ケールに余裕を与えない為に打ち込み続ける時間は無限に続く様に思えたけれど、それは唐突に途切れた。……ケールが避けるのを止めたのだ。
嫌な手ごたえがあって、ケールが倒れる。
「勝負あり」
『あ』の言葉で勝った事に気付く。
「どうして、避けなかったんですか?」
私の問いに、起き上がりながらケールは苦笑して答えた。
「君の言い分を認めたから」
ケールは表情を引き締めて言う。
「君が武将としてガウラを支えてくれると言う話、検討しよう。アシガルから最速で武将になり国宝を取る女性プレイヤー……。これが可能なら、君は弱点ではなくなる。しかも、この話でガウラに新たに加わるプレイヤーも増える筈だ。戦力増強にもなる。エリスにも武将になってもらう。彼女にも君と一緒に国宝を取ってもらう」
内容に驚く。
「エリスもですか?」
「君一人ではエリスが集中攻撃を受ける可能性がある。彼女自身を守るにもメリットは大きい」
エリスは自分とは違う。でも、一人だけお姫様扱いにされると知ったら、怒り出す事も想像できる。どうしたら良いのか考える前に言葉が続いた。
「君の言い出した事だ。……別々にサポートできる程、俺達には戦力に余剰が無い」
反論の言葉を持たないから、私は頷くしかなかった。
「エリスには、俺から説明する。君から言うのではなく、俺達からの要請としてね」
せめてもの情けと言う様に、ケールはこう告げてくる。否はない。こうするしかないのだから。エリスは守る。そしてガウラを存続させる。……トカゲ犯のしっぽを掴む。全てやって退ければいいのだ。それしか道はない。
「やるからには本気だ。戦力として数える以上、レベルを上げて防具にも金をかけてもらわねばならない。

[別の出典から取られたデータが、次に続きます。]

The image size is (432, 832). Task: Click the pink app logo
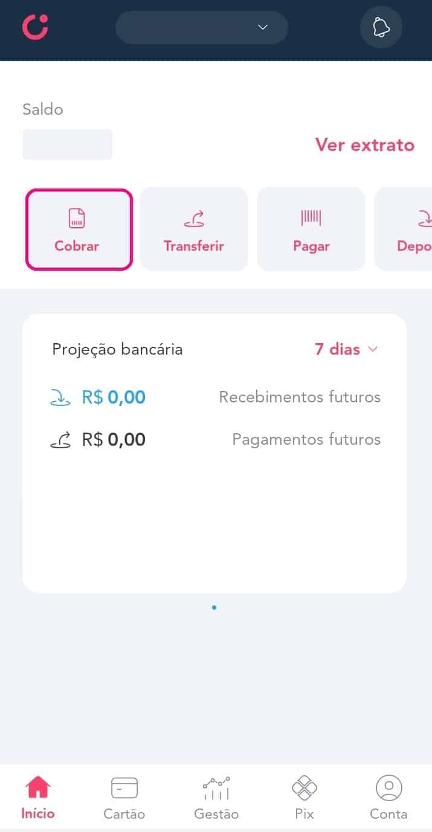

それは今貯まっているチップを使えば十分に可能だと思っている」
「はい」
「後、装備のデザインにも注意を払って欲しい」
「デザイン……ですか?」
思いがけない提案にただ疑問を返すだけになってしまった。
「エリスに任せれば間違いなさそうだが、君達は武将として強いだけでなく、見た時に周囲を納得させるだけの姿をしていなくてはならない。古参でも武将になっていないガウラのプレイヤーにも特別な存在なのだと納得させるだけのね。どうしても必要だ」
「そういうのは、可能なんですか?」
「金はかかるが可能だ。そこまで行くとチップだけでは足りない可能性もある。できるかな?無理なら俺から出す」
そこまで重要だとは思ってもみなかった。……汐里が大喜びでデザインをする姿が思い浮かぶ。
「やります。多分エリスはやるって言うと思います」
「ただのお姫様よりもハードルの高い内容になっている。しかも金もかかる事になるし、今更降りるとか言うのも無しだ。今後も当分は続けてもらわなくてはならない」
もう後戻りはできない。私はただ強く頷いた。
翌日、エリスが嬉しそうに私の所にやって来て、夢見心地で話を始めた。……ケールが自分を認めてくれて嬉しい。期待に応える様に頑張りたい。などなど、恋する乙女パワー全開で話を続ける。
「ここで距離つめないと、本当の姿で会えないもんね」
私の言葉にエリスが力強く頷く。
「VRでもいいから、汎用アバターで会う機会作るまで頑張るわ」
こういうときめきは、今の私には無い。それよりも……犯人を捕まえなくては。もしかしたら、男性恐怖症で仕事を辞めなくてはならないかも知れないのだ。せめて、この仕事だけは最後までやりたい。
私達の本当の意味でのバーバリアンズ・ウォーは、ここから始まった。